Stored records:
────────────────────────────────────────

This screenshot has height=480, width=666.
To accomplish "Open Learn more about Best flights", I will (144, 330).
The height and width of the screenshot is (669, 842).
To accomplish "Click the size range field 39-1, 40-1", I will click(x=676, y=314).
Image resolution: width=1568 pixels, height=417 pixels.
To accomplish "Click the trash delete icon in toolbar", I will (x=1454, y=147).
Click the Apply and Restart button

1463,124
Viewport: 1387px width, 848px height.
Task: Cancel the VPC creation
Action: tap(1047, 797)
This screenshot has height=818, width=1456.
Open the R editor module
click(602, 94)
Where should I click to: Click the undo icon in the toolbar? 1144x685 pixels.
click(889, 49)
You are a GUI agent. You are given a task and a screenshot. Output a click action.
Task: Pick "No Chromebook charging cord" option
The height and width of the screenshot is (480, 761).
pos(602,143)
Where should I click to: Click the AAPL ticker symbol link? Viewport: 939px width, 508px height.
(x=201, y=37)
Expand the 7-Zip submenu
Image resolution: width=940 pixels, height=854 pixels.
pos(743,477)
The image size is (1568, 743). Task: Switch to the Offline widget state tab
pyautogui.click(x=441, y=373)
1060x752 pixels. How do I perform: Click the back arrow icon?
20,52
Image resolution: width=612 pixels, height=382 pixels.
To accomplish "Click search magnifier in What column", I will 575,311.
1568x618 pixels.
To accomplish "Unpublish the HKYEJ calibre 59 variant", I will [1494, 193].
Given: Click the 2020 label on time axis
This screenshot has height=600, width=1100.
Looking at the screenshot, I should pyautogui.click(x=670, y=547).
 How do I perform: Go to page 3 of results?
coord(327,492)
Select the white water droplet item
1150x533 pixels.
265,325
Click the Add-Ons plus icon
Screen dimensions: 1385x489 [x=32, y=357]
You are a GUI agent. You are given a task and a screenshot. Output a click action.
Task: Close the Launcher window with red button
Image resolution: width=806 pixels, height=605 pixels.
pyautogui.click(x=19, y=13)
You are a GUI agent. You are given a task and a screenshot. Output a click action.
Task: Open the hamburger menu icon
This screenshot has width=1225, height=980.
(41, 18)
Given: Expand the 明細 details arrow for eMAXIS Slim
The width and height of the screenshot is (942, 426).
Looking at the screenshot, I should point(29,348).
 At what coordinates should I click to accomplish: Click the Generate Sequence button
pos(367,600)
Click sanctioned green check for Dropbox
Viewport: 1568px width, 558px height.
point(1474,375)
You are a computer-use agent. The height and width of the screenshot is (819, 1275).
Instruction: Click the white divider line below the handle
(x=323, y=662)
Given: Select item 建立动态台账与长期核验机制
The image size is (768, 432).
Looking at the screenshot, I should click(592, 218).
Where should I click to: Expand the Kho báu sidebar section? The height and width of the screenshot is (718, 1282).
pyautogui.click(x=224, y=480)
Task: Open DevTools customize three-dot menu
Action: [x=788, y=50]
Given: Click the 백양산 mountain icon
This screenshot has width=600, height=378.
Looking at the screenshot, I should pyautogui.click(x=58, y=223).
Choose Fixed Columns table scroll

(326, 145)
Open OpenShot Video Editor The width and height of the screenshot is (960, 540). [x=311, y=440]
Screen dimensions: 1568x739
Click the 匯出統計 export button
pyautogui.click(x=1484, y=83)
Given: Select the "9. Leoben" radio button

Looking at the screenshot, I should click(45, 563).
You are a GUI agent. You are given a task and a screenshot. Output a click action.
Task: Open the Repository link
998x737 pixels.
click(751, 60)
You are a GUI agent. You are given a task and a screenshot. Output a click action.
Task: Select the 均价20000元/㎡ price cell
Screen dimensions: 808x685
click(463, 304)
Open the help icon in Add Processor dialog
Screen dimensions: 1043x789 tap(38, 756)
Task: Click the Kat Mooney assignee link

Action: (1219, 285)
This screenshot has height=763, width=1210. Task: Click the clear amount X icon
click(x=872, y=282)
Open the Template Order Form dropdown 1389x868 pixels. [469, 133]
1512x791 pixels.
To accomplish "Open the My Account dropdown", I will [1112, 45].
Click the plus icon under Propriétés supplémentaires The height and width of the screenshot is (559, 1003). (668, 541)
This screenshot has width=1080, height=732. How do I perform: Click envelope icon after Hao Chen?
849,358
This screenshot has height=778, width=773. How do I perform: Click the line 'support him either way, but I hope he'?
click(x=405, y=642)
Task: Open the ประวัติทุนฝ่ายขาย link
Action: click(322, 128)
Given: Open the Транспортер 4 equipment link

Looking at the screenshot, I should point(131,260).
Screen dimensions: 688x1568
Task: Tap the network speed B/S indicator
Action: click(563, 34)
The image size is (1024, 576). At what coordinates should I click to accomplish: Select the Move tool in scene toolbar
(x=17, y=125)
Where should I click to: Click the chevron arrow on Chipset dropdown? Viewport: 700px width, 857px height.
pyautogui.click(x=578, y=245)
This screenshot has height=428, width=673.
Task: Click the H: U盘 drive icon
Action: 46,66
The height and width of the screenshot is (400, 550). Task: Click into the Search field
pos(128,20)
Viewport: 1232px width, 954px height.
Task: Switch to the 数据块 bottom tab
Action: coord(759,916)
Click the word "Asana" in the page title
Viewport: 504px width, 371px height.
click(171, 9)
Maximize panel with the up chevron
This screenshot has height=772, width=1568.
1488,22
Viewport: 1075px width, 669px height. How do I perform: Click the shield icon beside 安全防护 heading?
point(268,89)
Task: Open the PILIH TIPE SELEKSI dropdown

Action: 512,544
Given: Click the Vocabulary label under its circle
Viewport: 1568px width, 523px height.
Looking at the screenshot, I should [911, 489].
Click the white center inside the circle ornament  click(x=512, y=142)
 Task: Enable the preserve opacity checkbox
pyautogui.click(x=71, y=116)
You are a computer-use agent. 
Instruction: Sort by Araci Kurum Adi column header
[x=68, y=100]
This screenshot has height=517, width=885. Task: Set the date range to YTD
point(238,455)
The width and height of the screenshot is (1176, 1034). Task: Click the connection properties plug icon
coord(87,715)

────────────────────────────────────────

EXERCISE OBJECTIVE ▸ Search the data for the word "label" and copy each line where it appears.

WRITTEN RESPONSE ▸
Given: Click the 2020 label on time axis
Given: Click the Vocabulary label under its circle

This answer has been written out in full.